Provided data Start Marker
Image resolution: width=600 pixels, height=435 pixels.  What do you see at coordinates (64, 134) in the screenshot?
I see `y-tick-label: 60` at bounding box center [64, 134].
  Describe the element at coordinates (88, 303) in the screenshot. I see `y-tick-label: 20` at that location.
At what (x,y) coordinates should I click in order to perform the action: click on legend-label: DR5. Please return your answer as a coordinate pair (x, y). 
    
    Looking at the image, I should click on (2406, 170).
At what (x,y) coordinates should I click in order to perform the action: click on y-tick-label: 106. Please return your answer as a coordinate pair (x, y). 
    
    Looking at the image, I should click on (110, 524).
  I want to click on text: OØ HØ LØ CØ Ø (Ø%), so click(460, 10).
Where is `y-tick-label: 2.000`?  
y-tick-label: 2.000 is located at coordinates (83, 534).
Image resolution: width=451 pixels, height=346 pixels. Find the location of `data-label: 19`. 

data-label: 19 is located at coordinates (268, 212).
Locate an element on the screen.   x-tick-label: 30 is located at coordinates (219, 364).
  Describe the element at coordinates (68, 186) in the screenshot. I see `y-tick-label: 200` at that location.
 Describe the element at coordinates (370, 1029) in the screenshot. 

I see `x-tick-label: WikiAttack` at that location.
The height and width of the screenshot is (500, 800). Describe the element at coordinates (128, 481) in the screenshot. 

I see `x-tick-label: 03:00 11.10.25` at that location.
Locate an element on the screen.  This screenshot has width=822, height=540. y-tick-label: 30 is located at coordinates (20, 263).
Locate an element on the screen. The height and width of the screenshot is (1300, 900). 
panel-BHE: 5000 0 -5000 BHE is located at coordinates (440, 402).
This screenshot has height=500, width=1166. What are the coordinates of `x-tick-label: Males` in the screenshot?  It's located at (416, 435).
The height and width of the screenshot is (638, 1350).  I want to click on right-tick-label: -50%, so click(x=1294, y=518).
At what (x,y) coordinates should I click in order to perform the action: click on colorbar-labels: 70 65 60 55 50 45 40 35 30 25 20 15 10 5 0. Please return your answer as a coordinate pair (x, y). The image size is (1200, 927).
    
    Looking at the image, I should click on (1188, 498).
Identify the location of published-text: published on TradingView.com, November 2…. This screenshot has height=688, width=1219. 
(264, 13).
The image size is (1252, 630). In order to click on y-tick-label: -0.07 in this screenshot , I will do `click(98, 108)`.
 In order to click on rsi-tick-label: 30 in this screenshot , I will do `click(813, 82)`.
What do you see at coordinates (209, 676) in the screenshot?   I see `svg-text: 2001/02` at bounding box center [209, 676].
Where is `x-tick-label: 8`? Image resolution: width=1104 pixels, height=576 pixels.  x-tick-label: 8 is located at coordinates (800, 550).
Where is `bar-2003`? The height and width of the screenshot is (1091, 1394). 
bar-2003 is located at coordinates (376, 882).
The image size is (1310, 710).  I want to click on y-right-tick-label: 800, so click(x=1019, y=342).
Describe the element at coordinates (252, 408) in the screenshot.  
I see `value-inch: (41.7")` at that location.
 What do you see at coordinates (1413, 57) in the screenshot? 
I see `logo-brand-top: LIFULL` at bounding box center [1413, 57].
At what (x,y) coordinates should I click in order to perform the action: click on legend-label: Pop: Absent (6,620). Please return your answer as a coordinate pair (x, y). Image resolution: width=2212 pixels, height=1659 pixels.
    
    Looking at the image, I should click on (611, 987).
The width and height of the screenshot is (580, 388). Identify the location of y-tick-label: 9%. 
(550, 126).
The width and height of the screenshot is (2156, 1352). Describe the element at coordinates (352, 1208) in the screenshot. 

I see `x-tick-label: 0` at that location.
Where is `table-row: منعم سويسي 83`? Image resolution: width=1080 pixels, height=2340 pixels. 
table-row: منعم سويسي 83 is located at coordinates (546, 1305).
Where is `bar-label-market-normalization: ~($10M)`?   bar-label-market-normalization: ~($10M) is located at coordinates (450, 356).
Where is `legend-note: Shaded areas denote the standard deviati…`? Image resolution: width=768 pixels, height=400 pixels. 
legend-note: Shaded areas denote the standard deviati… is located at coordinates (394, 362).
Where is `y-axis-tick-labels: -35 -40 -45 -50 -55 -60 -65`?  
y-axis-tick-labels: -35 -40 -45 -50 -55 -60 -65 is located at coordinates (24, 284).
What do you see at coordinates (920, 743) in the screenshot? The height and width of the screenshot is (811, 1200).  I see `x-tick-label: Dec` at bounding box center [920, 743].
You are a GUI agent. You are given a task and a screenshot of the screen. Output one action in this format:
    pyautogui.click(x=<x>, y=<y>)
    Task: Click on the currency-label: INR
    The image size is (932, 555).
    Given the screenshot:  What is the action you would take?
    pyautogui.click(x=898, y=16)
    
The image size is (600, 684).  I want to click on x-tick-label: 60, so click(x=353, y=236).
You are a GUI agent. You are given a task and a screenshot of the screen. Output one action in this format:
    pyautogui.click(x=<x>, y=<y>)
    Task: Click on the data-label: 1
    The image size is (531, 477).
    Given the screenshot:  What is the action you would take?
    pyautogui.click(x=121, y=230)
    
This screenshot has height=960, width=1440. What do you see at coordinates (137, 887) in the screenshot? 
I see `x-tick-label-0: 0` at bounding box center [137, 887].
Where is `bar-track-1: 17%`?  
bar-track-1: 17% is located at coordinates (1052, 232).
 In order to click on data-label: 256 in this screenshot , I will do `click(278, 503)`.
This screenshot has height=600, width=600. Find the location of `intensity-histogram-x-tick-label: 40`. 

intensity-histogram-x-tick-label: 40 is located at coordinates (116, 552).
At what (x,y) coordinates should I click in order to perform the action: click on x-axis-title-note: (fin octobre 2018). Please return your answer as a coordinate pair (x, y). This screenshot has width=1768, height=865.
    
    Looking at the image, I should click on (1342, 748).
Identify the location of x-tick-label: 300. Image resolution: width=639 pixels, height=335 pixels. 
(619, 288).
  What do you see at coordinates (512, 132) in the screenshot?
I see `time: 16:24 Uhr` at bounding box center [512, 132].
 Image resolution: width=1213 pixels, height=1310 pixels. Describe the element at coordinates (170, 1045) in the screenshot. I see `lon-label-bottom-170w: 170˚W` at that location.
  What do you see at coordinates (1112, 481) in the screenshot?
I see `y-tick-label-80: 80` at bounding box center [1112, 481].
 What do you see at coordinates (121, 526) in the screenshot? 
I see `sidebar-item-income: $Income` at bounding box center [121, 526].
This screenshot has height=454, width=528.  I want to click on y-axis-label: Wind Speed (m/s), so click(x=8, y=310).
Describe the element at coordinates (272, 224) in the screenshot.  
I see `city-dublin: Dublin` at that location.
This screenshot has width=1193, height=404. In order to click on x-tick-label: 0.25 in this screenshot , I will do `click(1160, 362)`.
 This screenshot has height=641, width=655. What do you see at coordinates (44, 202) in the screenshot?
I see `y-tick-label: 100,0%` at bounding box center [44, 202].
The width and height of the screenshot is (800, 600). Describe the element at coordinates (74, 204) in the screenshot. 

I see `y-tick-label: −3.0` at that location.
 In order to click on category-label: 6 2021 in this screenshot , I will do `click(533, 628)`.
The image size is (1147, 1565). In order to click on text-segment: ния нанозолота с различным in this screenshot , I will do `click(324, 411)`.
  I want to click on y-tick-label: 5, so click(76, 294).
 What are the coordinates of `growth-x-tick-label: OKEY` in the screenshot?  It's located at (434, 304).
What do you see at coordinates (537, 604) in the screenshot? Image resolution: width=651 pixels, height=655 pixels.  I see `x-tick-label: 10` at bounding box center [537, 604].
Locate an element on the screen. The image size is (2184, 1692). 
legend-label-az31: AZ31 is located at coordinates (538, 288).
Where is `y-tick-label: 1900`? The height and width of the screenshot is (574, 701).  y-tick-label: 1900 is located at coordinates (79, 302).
Provided data End Marker
How many lines in the dataset entries above contain the string "note"? Case counts. Reply with the number alone.

3